Collected data

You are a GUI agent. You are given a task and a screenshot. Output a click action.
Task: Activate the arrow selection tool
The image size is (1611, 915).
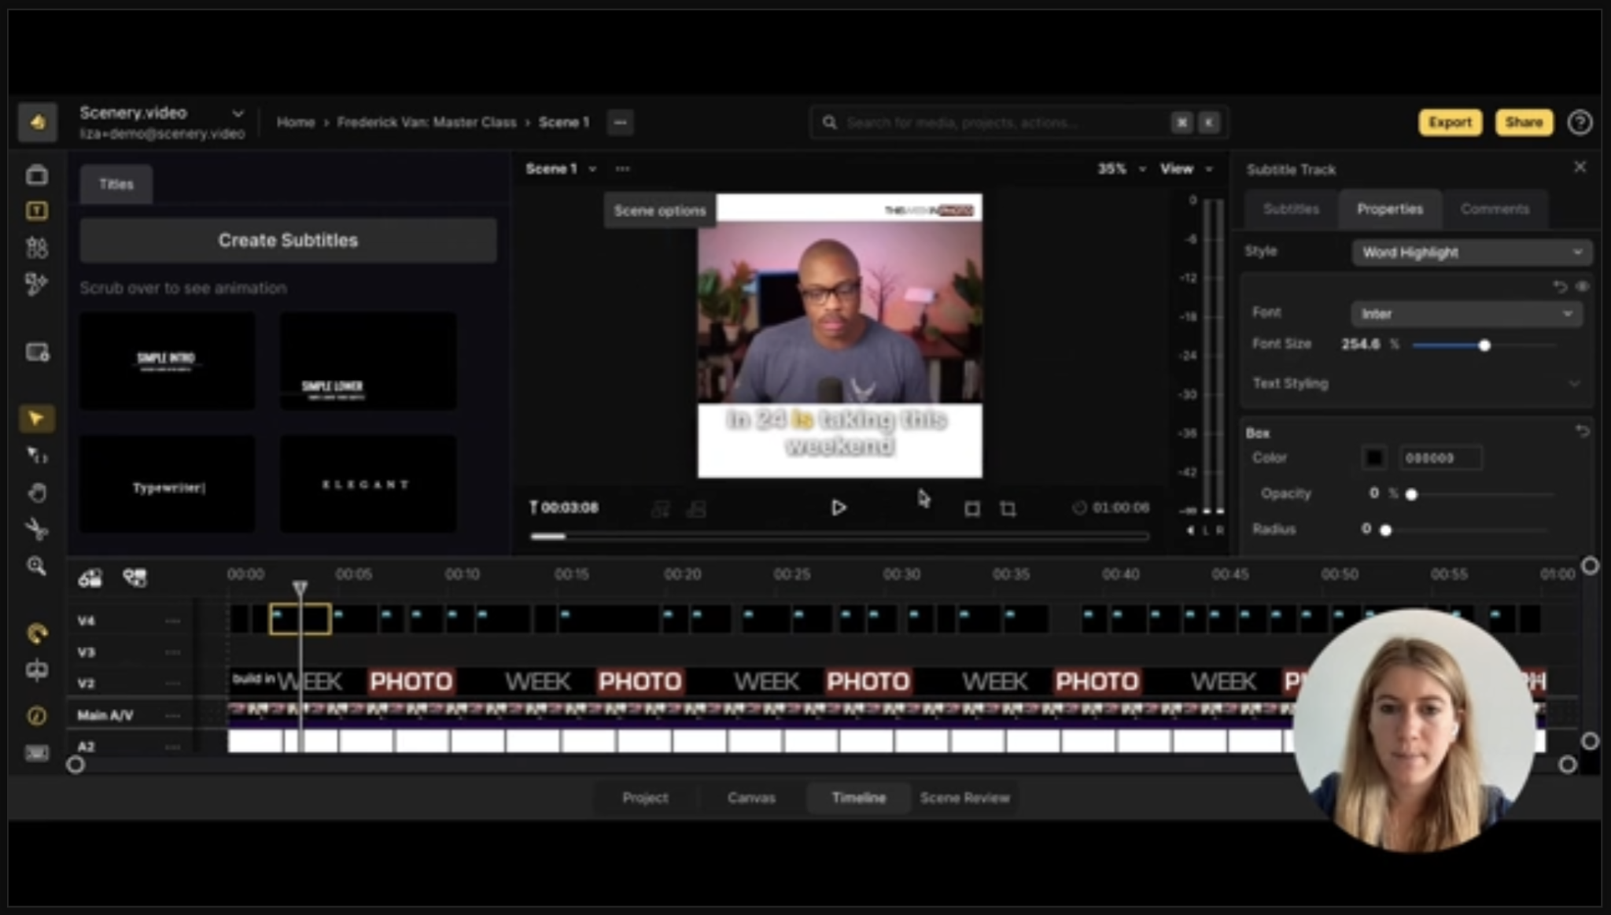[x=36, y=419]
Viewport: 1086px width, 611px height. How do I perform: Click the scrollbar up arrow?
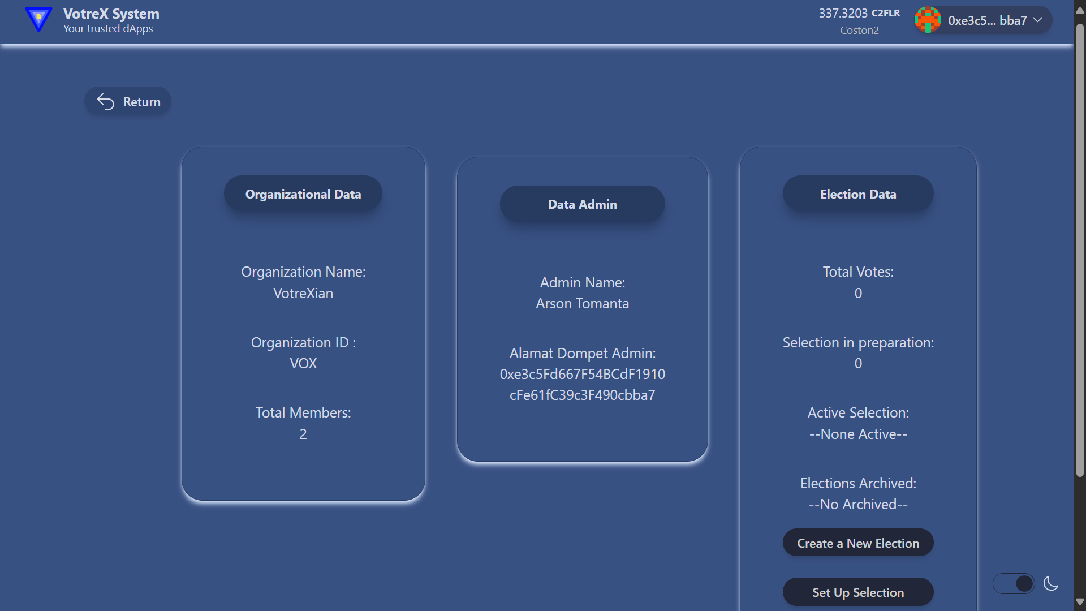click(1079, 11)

Problem statement
Restate each line above exactly, keeping pictures out.

Solution for this exercise
You are a GUI agent. You are given a task and a screenshot. Output a click action.
Task: Activate the arrow selection tool
The image size is (1611, 915).
[x=36, y=419]
Viewport: 1086px width, 611px height. How do I perform: Click the scrollbar up arrow?
click(1079, 11)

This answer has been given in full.